How to hot swap Apache Kudu tables with Apache Impala

How to hot swap Apache Kudu tables with Apache Impala

Sometimes, there is a need to re-process production data (a process known as a historical data reload, or a backfill). Source table schema might change, or a data discrepancy might be discovered, or a source system would be switched to use a different time zone for date/time fields.

One of the old techniques to reload production data with minimum downtime is the renaming. You process and load new data into a temporary(staging) table, something that might take hours or day, validate new data and after that simply rename production table to something else and rename staging one to production.

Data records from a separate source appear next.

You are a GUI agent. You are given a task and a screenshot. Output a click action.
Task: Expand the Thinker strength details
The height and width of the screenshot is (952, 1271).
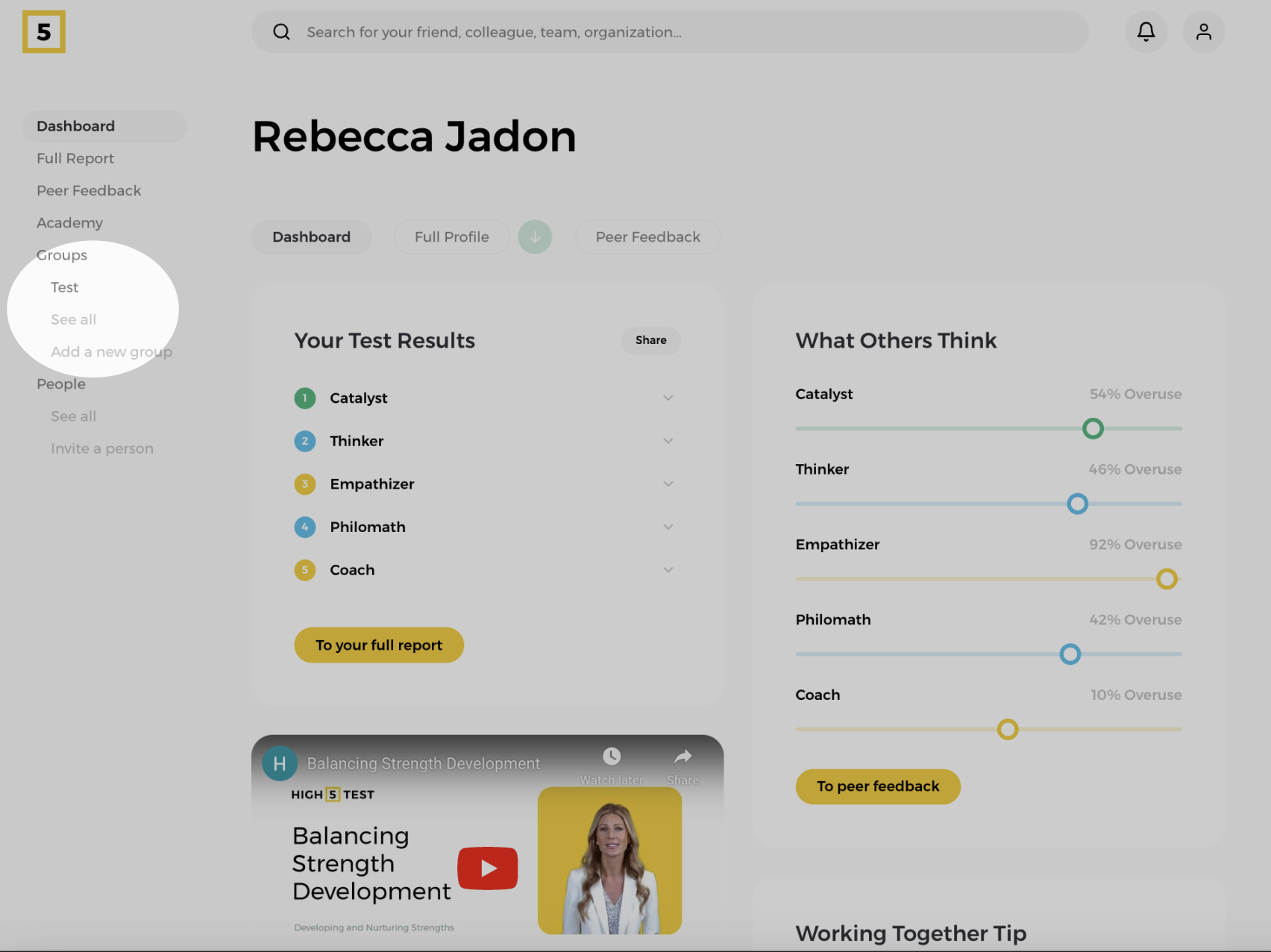[x=668, y=441]
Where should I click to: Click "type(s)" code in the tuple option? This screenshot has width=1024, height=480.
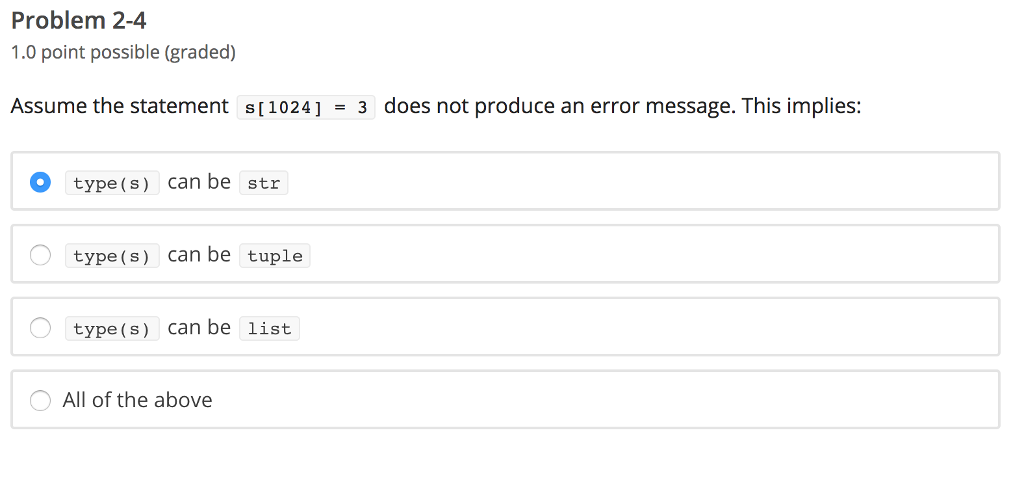(x=112, y=256)
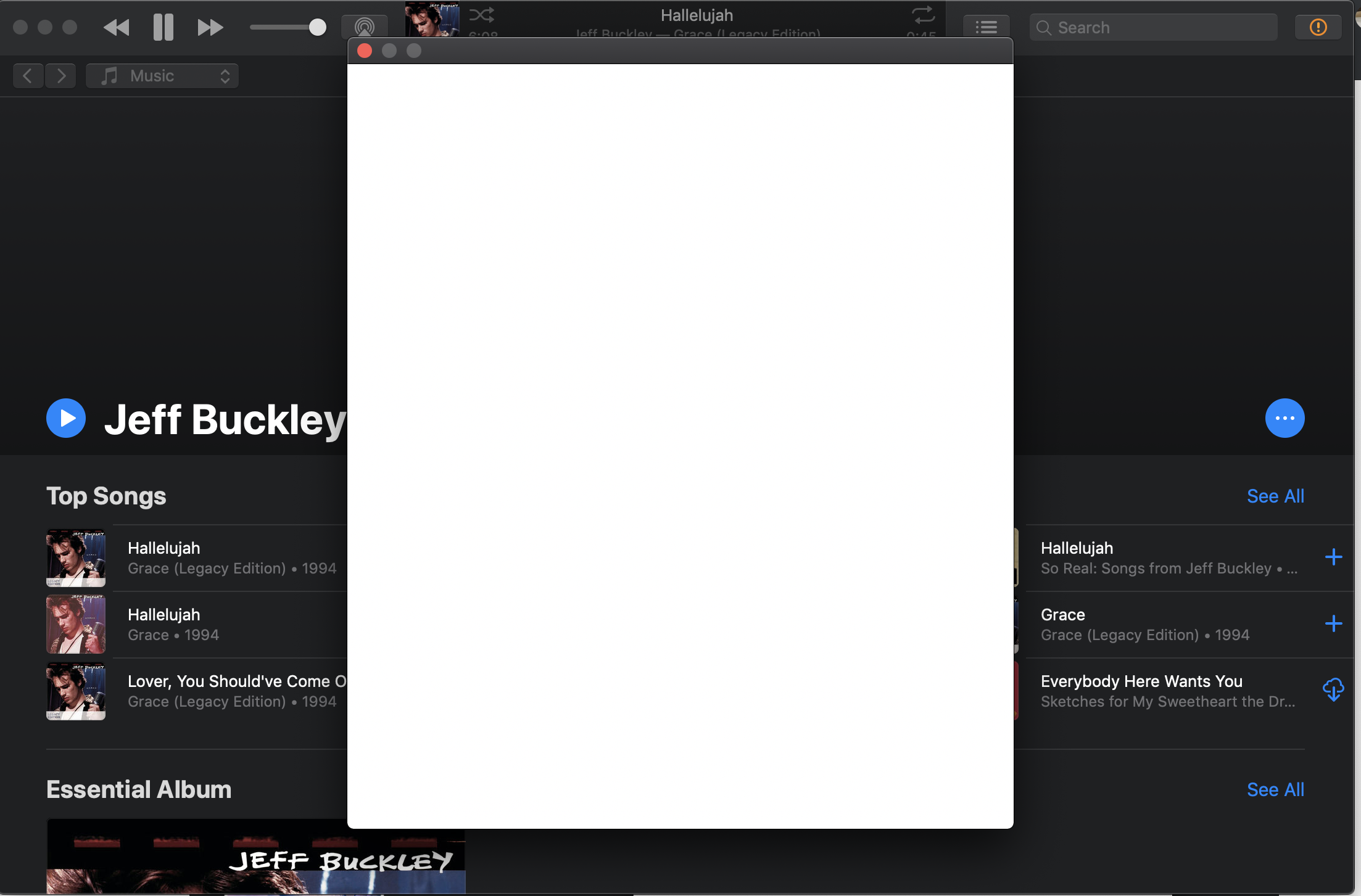Click the orange alert status icon

click(x=1318, y=27)
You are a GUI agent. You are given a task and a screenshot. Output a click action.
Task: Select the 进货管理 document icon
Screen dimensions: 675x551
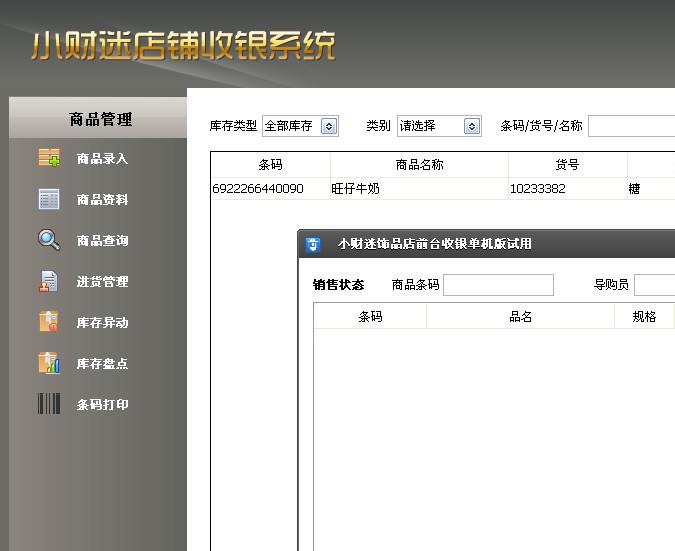tap(49, 282)

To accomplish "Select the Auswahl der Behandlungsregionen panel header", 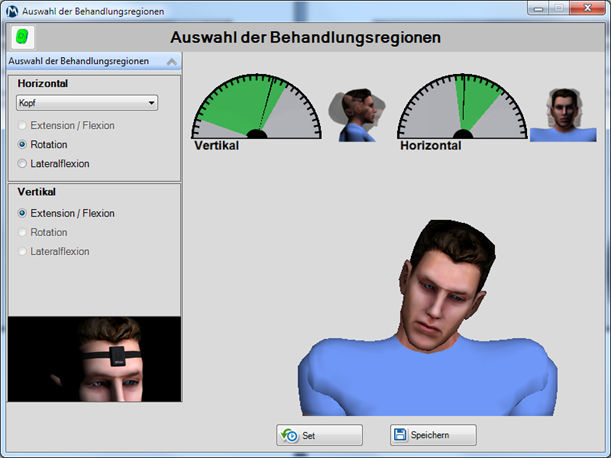I will (80, 62).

The last operation normally takes a fraction of second. Another advantage, you still have an old version of production table around in case you need it. If an unfortunate event happens or a bug is discovered with the new processing logic, you can easily restore the peace by renaming it back.

A variation of this technique employs database views - you alter a view definition to point it to another table. Personally, I never liked views, and (in my biased opinion) it will have the same effect as the first method, but with less moving pieces. It is important to realize that views do not always support all the features of regular tables (e.g. special type of indexes, or efficient execution plans).

Whatever method you pick, I think it is important to keep the following considerations in mind:

  • How to validate data in the new table before you swap it?
  • Do you want to retain security permissions, statistics (and indexes) or recreate them every time?
  • Will there be any activity on your system at that time? Are going to be fine with your process killing running queries, or do they continue running with unpredictable results? Will you have a downtime window on your system?
  • Do you have a backup plan if things go wrong? Do you retain old table data or keep it for a while? If yes, for how long and do you need to implement a clean-up process?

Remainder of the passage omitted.